We’re just barely into the second week of 2021, and one thing has already become abundantly clear: our attitude, even more than our set of conditions and actions, is the most essential ingredient to a brighter 2021. Beyond the chaos of global events, we have control over our daily routine—we can choose to focus on the beauty and find the joy, and there is certainly plenty of it to go around.
History has given us proof; the brightest creatives rise out of the darkest seasons. From the black plague came the great Italian Renaissance; World War I produced Cubism, World War II gave way to Abstract Expressionism, and, in taking its place among the most challenging years of the century, 2020 will surely yield its own strain of inspiring art and innovative design. The digital landscape of the twenty first century has awakened a sense of agency in even the most dormant creatives, and, despite the dystopian conditions of 2020, they have risen to the occasion in spades.
Divided, isolated, but more expressive than ever before, we are looking to artists. We’ve compiled a list of artists who have already sparked flames from the ashes in an effort to find beauty in our reality and inspire the Monarch community to do the same.
From the never-ending beige narrative defining 2020, Folkore emerged with stories of escapism, fantastical beats, and a sense of joy that had been forgotten. In the words of Craig Jenkins from Vulture, “Loneliness was the great equalizer in 2020, and Folklore spoke profoundly to that.” Taylor Swift seemed to speak directly to her audience with plots that belonged to all of us; a childhood memory, a thirst for belonging, a sense of helplessness and longing in the passage of time. She proved that, in the vast isolation we all feel, perhaps we have more in common than ever before.

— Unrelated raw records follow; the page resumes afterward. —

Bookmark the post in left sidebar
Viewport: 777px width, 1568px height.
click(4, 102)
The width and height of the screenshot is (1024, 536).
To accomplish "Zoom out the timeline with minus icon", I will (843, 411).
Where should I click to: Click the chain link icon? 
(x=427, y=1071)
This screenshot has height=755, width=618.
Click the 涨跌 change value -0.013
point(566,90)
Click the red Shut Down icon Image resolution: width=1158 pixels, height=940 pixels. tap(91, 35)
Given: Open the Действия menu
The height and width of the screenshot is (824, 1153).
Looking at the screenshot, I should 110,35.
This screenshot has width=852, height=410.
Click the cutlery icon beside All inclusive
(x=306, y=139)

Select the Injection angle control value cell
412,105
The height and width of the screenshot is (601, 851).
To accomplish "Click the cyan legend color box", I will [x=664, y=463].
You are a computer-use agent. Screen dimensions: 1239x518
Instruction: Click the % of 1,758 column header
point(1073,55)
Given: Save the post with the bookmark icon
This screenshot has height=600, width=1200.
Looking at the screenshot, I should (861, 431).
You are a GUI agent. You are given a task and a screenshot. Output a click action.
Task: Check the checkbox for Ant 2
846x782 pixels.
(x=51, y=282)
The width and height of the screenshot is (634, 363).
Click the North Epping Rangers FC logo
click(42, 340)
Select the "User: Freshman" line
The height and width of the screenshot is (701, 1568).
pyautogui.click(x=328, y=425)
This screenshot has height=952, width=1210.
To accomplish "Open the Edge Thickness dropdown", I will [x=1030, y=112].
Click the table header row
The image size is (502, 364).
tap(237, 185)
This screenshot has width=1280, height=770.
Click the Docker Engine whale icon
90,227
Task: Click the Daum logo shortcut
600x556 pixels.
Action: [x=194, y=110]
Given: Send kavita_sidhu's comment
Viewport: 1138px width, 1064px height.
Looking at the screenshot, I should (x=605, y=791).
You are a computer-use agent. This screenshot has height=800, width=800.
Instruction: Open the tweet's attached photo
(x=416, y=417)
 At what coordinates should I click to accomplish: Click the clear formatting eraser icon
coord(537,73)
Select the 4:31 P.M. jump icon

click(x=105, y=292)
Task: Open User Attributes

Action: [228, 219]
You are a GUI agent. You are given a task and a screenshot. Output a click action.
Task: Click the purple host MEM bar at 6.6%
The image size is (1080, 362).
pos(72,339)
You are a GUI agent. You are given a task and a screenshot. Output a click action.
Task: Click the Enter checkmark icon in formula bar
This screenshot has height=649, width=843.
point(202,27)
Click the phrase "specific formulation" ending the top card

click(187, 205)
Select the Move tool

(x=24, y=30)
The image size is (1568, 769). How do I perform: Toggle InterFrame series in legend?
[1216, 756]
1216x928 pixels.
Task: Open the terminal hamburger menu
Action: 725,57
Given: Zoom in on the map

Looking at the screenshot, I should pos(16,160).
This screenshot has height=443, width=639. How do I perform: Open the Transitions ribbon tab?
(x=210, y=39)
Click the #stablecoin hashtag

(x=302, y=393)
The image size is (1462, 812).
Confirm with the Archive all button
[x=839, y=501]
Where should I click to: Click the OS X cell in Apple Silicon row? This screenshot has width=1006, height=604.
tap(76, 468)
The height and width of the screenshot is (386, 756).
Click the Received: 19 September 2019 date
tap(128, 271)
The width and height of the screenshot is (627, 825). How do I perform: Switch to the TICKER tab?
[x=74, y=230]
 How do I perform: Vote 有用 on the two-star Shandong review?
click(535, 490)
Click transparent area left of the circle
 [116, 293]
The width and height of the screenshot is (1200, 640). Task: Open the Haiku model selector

We are revisiting Lawrence and his prolific depiction of American identity with honesty; this is not, as we would like to believe, a portrayal of a dark, distant period in American history. Rather, Lawrence’s paintings of the American experience, following Brown Vs. Board of Education in 1954, are timeless renditions of racism and inequality that are just as authentic and dangerous as they were seventy years ago. How fitting, then, that 2020 was the first time that Lawrence’s pieces were all shown in together in a museum. Through the murder of George Floyd, Breonna Taylor, and the entirety of the Black Lives Matter, Lawrence’s 12 panels prove that antiracist efforts are crucial (if not life-preserving) to uphold in the new year.
David Hockney came to inspire us just in time with his dependable scenes of optimistic colors and sweet spring aesthetic. One year later, his message of resilience is still essential—through the haze of 2020, the seasons will keep changing and time will heal all wounds.
Judd's spacial pieces are, as MoMa curator Ann Temkin described, “the original self-distancers.” Even looking through a computer screen, the minimalist beauty of Judd's exhibitions manifest a sense of vacancy and isolation. But through bright pops of color and imaginative design, there is a certain surprise and delight to the emptiness. While half a century too early, Judd depicts an optimistic take on our socially-distant reality–perhaps in our lonely routine, we, too, can learn how to find and create bright spots of color.